How about those Rays? Evan Longoria, rookie extraordinaire, provided much of the offense (and possibly en route to a series MVP) with two homers and three RBI. The Rays bullpen, not suprisingly, was stellar in Grant Balfour and J.P. Howell, both notching two K in their appearances. Dan Wheeler made one mistake (homer to Paul Konerko) but was otherwise in control in recording the save. The White Sox offensively could have kept pace but stranded 11 runners on base. The top of the seventh inning was really the critical moment, as starter James Shields walked Alexi Ramirez and then hit A.J. Pierzynski with a pitch to load the bases (after Konerko had reached base earlier with a single). Balfour came in and struck out the only two batters he faced - Juan Uribe and Orlando Cabrera - to escape unscathed and preserve the lead. Keep an eye on Tampa the rest of the way. Rays lead 1-0. Game 2 Friday in Tampa.

CC Sabathia has officially run out of gas. The fatigue factor of pitching so many innings with so few days rest appears to have finally caught the big guy. Couple that with Philadelphia starter Brett Myers walking in a run in the first (avoiding more possible damage) but then settling down to work the next five scoreless innings before surrending only a second in the seventh, his last inning. Sabathia couldn't make it out of the fourth inning, leaving with the bases loaded but rescued by reliever Mitch Stetter. The real damage against CC happened in the bottom of the second, notably where five runs scored (all of the Philly offense for the game) in a sequence that saw him walk, unexpectedly, his counterpart Myers followed by Jimmy Rollins, both with two outs. That left the bases loaded, and Sabathia made a mistake to Shane Victorino that resulted in the centerfielder's first career grand slam. Phillies lead the series 2-0 and appear easily in control heading to Milwaukee for Game 3. Game 3 Saturday in Milwaukee.

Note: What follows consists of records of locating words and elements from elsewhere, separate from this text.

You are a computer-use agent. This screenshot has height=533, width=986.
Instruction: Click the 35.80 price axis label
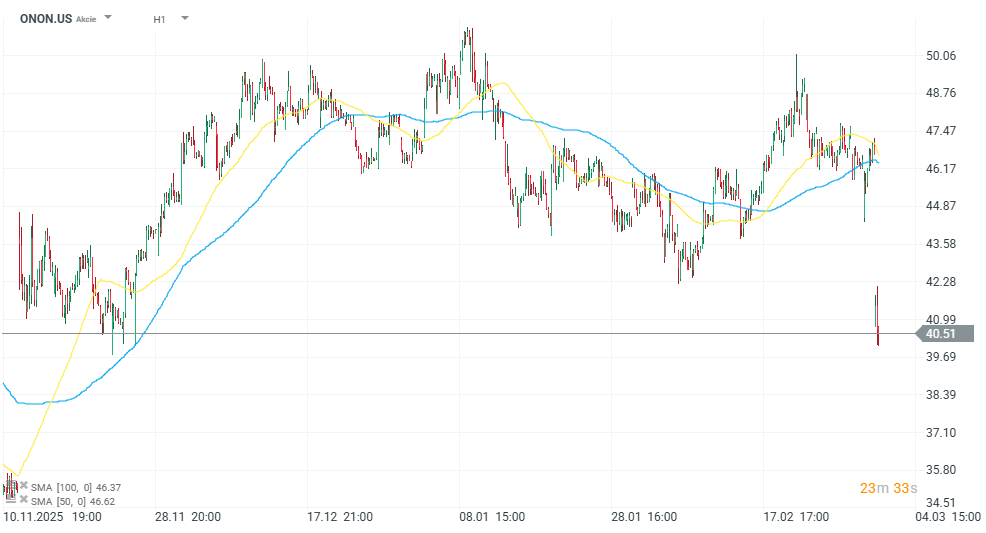click(941, 470)
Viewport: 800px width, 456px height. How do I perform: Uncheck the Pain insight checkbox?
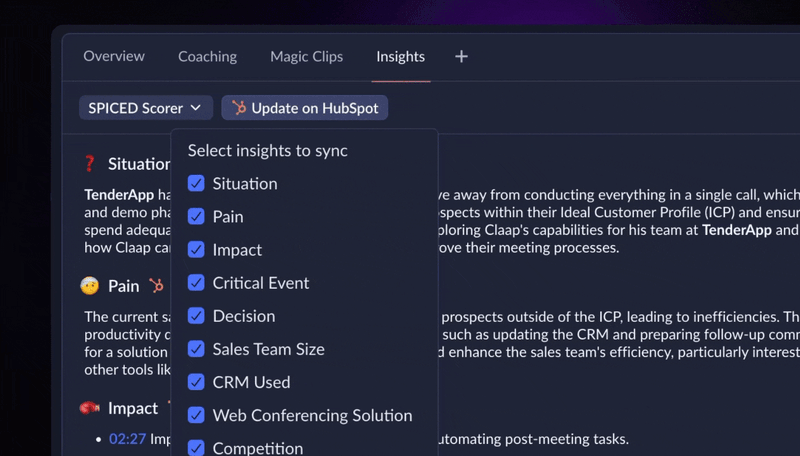coord(196,216)
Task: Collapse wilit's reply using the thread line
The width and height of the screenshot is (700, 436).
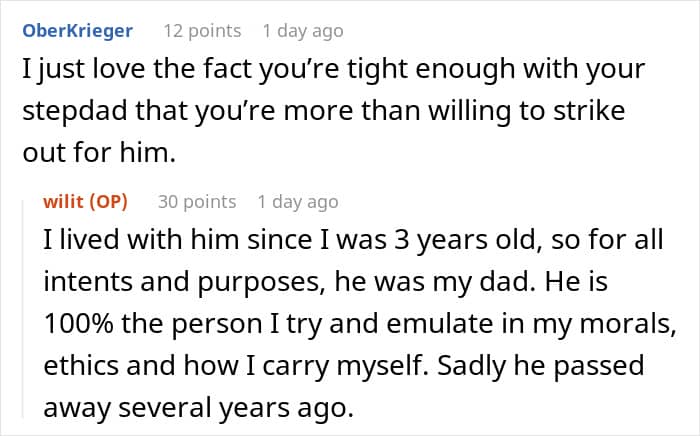Action: [x=23, y=309]
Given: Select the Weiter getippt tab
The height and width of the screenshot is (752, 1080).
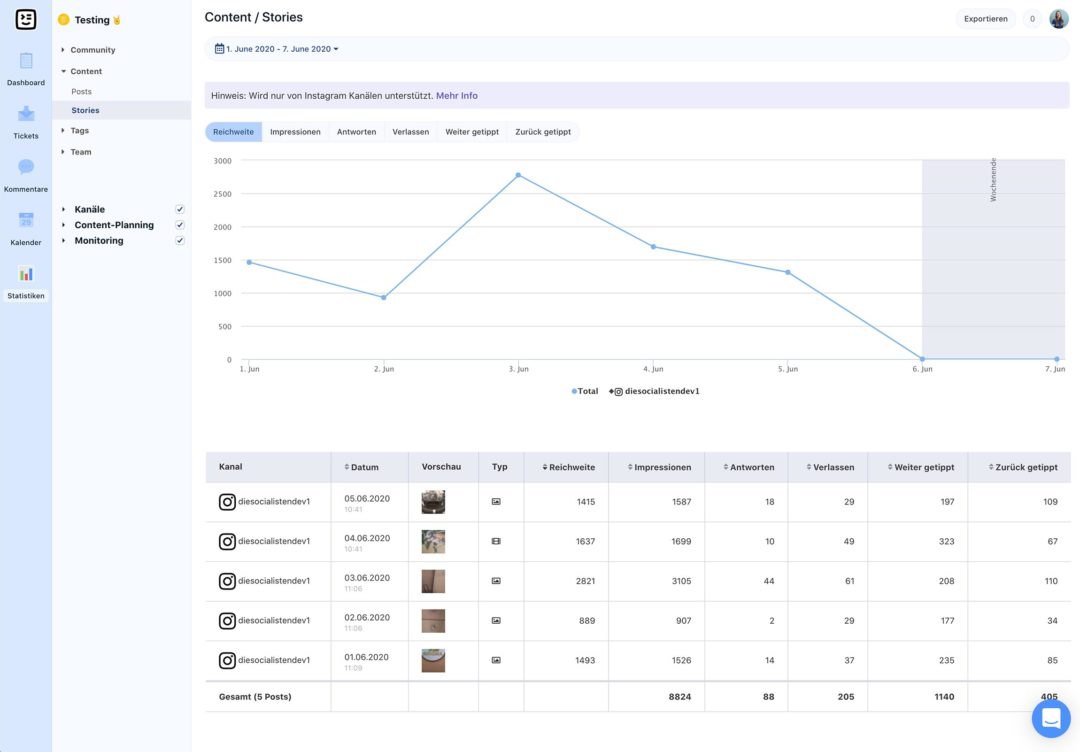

No new games played in the only other series - Angels vs Red Sox - where the home team Angels must rebound tonight behind starter Ervin Santana, who reversed a trend this season by pitching better away from "The Big A" home field than on it. Hopefully, he pulls some of his 2006 and 2007 success of home dominance to the park in Game 2. His counterpart is Dice-K (Daisuke Matsuzaka), who had an outstanding season with a sub-3.00 ERA (2.90, to be exact) and a measly .211 BAA. He faced the Angels only once this season (his first time ever) and was shelled at Fenway for seven hits and six runs in only five innings of work, one of his few season losses. Santana did not face Boston this season, making him a bit of a wild card. His last appearance against Boston was late in 2007, where he won in Boston by allowing only one run in 6 1/3 innings. Red Sox lead 1-0. Game 2 Friday in Anaheim.